Exercise objective: In the listing below, find the line that contains "Task: Click the vertical scrollbar thumb" and the line that contains "Task: Go to Gift Cards menu item". Quote both and every line between them, exactly, and nothing more.

Data in this exercise:
********
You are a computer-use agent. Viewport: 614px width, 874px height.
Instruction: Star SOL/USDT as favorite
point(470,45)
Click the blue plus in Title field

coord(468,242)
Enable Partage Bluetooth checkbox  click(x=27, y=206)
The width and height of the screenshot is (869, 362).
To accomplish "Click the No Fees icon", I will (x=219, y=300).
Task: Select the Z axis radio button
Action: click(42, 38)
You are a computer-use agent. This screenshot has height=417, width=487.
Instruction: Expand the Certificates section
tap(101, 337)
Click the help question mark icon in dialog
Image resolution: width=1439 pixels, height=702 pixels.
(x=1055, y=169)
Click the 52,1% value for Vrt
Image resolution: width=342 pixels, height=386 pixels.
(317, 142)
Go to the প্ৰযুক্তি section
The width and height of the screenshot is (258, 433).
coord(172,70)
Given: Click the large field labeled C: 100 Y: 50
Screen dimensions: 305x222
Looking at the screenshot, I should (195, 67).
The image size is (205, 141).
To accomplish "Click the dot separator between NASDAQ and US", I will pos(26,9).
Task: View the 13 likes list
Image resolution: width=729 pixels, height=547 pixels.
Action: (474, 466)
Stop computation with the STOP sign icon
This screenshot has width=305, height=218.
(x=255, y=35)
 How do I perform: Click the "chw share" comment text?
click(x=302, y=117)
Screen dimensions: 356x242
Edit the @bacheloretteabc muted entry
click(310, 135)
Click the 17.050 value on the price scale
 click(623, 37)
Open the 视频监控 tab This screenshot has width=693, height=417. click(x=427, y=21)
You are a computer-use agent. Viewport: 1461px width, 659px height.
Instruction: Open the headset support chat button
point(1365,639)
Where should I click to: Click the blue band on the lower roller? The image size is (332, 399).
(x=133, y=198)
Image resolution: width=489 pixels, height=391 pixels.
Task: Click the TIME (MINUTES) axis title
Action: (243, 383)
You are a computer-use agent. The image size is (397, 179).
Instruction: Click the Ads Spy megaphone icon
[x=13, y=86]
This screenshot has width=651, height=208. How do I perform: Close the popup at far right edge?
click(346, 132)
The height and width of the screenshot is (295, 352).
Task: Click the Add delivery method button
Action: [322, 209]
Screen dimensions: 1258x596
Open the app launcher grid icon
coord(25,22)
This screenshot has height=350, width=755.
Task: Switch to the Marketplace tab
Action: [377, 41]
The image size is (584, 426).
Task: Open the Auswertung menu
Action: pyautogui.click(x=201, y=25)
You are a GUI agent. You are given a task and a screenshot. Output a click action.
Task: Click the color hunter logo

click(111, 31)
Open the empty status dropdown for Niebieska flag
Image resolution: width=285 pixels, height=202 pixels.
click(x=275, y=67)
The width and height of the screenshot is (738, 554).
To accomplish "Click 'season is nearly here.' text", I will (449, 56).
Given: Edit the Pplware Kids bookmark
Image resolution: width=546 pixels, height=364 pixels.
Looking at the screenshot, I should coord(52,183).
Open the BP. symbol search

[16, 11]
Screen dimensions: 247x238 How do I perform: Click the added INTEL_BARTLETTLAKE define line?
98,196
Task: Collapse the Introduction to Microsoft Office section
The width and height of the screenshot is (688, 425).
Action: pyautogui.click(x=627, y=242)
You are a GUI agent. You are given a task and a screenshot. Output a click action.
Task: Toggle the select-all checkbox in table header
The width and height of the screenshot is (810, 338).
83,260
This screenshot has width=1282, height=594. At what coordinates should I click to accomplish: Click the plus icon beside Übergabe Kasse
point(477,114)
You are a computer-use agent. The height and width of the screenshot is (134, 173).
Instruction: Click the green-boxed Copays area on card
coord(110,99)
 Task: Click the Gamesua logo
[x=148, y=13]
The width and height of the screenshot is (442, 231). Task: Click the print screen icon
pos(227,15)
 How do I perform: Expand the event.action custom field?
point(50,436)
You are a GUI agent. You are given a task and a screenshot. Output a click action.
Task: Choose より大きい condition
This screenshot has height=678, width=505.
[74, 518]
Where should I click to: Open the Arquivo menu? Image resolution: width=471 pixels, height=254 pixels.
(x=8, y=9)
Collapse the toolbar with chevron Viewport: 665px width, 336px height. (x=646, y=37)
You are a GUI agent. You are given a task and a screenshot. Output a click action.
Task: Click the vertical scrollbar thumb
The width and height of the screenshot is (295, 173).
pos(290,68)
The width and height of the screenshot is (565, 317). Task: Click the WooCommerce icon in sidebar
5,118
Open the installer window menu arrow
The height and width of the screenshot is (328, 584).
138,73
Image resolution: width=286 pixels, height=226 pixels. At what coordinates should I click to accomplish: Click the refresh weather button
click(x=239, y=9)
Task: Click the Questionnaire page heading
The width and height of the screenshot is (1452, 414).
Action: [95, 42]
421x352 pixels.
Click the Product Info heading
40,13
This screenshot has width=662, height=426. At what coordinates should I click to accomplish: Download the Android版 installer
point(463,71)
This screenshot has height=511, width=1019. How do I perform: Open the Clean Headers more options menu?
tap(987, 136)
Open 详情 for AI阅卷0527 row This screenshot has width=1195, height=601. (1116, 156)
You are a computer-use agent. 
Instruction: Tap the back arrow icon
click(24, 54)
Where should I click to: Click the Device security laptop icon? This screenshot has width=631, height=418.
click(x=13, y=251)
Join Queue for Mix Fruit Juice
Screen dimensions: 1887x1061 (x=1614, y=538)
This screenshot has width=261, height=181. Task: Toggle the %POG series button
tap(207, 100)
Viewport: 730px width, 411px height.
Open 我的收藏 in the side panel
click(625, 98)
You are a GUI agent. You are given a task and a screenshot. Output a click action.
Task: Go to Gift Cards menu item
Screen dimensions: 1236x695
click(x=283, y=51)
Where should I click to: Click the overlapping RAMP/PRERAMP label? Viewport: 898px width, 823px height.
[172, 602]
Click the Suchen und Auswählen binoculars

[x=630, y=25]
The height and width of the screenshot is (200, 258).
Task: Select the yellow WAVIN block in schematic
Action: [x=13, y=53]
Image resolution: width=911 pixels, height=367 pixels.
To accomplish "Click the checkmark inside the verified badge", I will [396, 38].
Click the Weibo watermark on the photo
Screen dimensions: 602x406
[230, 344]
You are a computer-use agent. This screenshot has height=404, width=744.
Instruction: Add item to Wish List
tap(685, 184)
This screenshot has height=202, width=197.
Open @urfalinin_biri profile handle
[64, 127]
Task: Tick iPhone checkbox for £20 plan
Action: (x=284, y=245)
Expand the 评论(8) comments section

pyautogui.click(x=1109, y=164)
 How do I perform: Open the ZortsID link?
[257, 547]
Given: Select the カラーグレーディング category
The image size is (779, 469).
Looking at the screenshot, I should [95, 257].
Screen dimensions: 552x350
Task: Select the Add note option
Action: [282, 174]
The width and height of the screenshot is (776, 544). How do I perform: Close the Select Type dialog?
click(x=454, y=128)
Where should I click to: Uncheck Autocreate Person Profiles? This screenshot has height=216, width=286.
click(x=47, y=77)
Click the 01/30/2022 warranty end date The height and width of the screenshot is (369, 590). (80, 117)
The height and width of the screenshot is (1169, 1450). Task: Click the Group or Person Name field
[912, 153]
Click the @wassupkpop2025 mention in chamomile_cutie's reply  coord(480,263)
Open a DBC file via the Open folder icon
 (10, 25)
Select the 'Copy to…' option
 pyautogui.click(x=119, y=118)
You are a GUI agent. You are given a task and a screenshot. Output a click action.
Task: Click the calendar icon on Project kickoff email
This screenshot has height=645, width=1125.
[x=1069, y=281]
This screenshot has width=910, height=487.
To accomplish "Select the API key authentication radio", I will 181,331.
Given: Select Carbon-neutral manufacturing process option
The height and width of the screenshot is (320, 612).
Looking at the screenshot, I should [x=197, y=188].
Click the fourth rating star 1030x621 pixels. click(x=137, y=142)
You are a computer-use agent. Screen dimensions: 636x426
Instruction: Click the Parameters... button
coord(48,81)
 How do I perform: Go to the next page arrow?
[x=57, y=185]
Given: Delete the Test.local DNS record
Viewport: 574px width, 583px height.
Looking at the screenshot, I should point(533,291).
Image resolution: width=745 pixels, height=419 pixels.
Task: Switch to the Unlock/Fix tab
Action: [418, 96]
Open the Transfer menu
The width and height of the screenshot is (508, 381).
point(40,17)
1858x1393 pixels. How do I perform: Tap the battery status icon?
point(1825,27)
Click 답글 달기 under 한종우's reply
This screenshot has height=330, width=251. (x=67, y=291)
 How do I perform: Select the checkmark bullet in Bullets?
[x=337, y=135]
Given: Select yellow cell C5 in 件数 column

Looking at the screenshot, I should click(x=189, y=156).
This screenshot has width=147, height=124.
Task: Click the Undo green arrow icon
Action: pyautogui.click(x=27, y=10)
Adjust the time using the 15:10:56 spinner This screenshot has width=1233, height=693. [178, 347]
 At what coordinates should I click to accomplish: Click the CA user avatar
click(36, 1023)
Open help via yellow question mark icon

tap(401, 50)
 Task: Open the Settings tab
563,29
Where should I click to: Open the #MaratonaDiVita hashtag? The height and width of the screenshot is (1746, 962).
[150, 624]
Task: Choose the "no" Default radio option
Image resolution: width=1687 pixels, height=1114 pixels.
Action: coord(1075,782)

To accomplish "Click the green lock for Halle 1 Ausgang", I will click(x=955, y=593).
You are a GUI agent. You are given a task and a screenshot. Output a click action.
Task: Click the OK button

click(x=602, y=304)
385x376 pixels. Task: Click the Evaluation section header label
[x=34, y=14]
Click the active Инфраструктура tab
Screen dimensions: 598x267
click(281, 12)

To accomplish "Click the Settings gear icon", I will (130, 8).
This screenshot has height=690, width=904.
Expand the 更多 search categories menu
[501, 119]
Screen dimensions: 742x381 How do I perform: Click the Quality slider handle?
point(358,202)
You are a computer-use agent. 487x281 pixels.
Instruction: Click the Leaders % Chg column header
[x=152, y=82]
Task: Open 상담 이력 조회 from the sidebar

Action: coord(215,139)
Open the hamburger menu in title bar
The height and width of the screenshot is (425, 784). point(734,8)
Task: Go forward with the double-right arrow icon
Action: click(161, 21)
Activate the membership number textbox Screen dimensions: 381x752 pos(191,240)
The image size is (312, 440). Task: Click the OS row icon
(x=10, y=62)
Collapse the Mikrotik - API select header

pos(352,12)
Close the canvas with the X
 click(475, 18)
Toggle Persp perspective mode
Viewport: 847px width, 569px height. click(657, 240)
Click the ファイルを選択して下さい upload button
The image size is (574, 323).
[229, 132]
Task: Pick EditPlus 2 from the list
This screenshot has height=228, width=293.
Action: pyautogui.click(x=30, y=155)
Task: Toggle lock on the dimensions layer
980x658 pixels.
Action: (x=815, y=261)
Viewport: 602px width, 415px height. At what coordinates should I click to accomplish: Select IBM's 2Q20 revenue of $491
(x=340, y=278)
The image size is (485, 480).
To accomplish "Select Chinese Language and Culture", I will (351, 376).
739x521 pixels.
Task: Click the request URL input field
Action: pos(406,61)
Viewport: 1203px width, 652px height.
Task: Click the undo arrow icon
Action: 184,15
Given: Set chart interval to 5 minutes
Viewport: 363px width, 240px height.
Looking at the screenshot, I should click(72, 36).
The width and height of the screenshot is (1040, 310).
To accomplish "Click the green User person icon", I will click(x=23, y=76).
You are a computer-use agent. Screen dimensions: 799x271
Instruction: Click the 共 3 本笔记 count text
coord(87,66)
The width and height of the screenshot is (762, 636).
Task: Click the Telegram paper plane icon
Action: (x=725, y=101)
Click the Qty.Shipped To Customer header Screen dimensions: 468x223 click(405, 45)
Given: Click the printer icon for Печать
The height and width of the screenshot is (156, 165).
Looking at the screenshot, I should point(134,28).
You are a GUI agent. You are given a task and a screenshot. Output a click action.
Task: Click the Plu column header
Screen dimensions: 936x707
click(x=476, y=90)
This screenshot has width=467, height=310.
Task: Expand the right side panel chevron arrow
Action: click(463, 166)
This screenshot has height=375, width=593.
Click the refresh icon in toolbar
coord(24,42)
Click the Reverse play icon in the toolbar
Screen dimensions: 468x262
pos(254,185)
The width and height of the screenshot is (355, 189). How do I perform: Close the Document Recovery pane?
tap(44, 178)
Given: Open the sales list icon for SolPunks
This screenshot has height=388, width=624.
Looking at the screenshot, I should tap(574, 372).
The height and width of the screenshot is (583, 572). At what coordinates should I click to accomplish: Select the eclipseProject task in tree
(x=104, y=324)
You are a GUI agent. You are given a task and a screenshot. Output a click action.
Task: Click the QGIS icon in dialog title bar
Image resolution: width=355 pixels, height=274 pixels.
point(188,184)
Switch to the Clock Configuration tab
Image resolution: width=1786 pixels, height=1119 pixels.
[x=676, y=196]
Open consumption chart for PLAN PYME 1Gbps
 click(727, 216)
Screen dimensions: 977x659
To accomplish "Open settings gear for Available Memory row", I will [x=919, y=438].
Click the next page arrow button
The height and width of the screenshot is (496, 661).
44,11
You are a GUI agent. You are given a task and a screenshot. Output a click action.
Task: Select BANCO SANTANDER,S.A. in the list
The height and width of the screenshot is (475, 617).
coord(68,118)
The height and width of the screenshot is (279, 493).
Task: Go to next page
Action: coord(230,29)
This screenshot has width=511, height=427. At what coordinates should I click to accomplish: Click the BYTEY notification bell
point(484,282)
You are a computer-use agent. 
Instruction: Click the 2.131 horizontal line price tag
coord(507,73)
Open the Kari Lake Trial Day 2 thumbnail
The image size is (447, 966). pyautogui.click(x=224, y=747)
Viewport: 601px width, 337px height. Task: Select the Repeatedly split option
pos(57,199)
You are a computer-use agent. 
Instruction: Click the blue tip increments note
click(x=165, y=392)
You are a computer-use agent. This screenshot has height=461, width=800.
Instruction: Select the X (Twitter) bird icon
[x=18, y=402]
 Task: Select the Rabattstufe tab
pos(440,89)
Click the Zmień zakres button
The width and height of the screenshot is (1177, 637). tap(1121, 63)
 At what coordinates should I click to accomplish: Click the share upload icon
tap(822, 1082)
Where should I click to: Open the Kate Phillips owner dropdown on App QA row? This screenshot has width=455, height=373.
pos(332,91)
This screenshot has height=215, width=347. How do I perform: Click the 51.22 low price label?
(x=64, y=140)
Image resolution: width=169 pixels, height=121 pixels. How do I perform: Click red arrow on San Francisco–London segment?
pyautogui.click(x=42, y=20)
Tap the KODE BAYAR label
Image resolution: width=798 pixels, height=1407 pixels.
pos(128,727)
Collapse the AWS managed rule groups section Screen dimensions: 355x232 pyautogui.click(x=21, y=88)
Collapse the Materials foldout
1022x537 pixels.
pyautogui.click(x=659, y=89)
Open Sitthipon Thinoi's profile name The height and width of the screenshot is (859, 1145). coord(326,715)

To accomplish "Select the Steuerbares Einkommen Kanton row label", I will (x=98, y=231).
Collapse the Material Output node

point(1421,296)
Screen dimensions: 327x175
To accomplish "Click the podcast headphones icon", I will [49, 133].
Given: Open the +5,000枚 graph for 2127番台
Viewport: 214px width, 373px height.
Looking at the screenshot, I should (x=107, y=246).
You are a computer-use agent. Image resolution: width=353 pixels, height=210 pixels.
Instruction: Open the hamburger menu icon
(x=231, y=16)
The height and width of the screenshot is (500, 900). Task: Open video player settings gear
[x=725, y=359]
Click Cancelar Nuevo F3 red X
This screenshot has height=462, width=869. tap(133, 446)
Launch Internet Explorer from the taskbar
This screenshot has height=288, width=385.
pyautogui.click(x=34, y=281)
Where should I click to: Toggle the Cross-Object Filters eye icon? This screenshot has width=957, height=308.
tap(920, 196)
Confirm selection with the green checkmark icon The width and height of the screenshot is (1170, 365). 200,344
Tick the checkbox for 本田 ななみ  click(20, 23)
********
Written answer:
Task: Click the vertical scrollbar thumb
The width and height of the screenshot is (295, 173).
pos(290,68)
The width and height of the screenshot is (565, 317). Task: Click the WooCommerce icon in sidebar
5,118
Open the installer window menu arrow
The height and width of the screenshot is (328, 584).
138,73
Image resolution: width=286 pixels, height=226 pixels. At what coordinates should I click to accomplish: Click the refresh weather button
click(x=239, y=9)
Task: Click the Questionnaire page heading
The width and height of the screenshot is (1452, 414).
Action: [95, 42]
421x352 pixels.
Click the Product Info heading
40,13
This screenshot has width=662, height=426. At what coordinates should I click to accomplish: Download the Android版 installer
point(463,71)
This screenshot has height=511, width=1019. How do I perform: Open the Clean Headers more options menu?
tap(987, 136)
Open 详情 for AI阅卷0527 row This screenshot has width=1195, height=601. (1116, 156)
You are a computer-use agent. 
Instruction: Tap the back arrow icon
click(24, 54)
Where should I click to: Click the Device security laptop icon? This screenshot has width=631, height=418.
click(x=13, y=251)
Join Queue for Mix Fruit Juice
Screen dimensions: 1887x1061 (x=1614, y=538)
This screenshot has width=261, height=181. Task: Toggle the %POG series button
tap(207, 100)
Viewport: 730px width, 411px height.
Open 我的收藏 in the side panel
click(625, 98)
You are a GUI agent. You are given a task and a screenshot. Output a click action.
Task: Go to Gift Cards menu item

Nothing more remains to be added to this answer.